2.2 ADDITIONAL CONTRIBUTIONS. Except as provided in ARTICLE 6.2, no
Member shall be obligated to make any additional contribution to the Company's capital.
ARTICLE 3
Profits, Losses and Distributions
3.1 PROFITS/LOSSES. For financial accounting and tax purposes the Company's net
profits or net losses shall be determined on an annual basis and shall be allocated to the
Members in proportion to each Member's relative capital interest in the Company as set
forth in Exhibit 2 as amended from time to time in accordance with Treasury Regulation
1.704-1.
3.2 DISTRIBUTIONS. The Members shall determine and distribute available funds
annually or at more frequent intervals as they see fit. Available funds, as referred to
herein, shall mean the net cash of the Company available after appropriate provision for
expenses and liabilities, as determined by the Managers. Distributions in liquidation of
the Company or in liquidation of a Member's interest shall be made in accordance with
the positive capital account balances pursuant to Treasury Regulation 1.704-
l(b)(2)(ii)(b)(2). To the extent a Member shall have a negative capital account balance,
there shall be a qualified income offset, as set forth in Treasury Regulation 1.704-
l(b)(2)(ii)(d).
ARTICLE 4
Management
4.1 MANAGEMENT OF THE BUSINESS. The name and place of residence of each
Manager is attached as Exhibit 1 of this Agreement. By a vote of the Members holding a
majority of the capital interests in the Company, as set forth in Exhibit 2 as amended
from time to time, shall elect so many Managers as the Members determine, but no fewer
than one, with one Manager elected by the Members as Chief Executive Manager.

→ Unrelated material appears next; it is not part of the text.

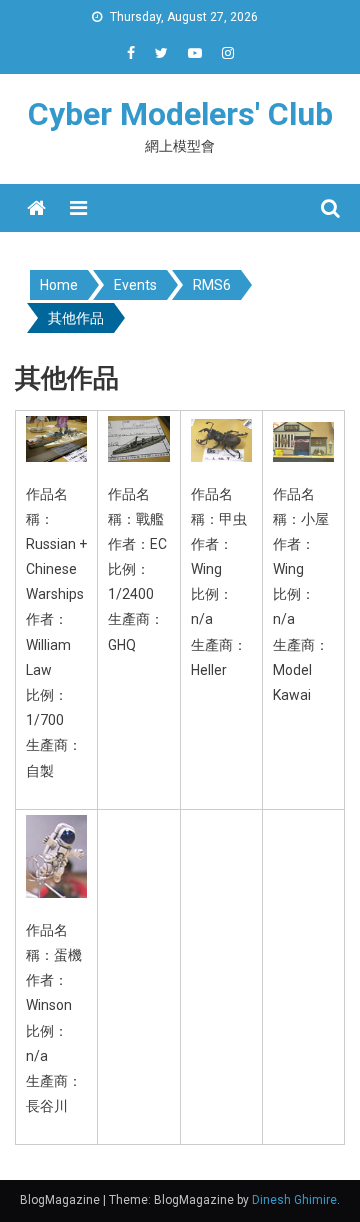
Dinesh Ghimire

4.2 MEMBERS. The liability of the Members shall be limited as provided under the
laws of the Vermont Limited Liability statutes. Members that are not Managers shall take
no part whatever in the control, management, direction, or operation of the Company's
affairs and shall have no power to bind the Company. The Managers may from time to
time seek advice from the Members, but they need not accept such advice, and at all
times the Managers shall have the exclusive right to control and manage the Company.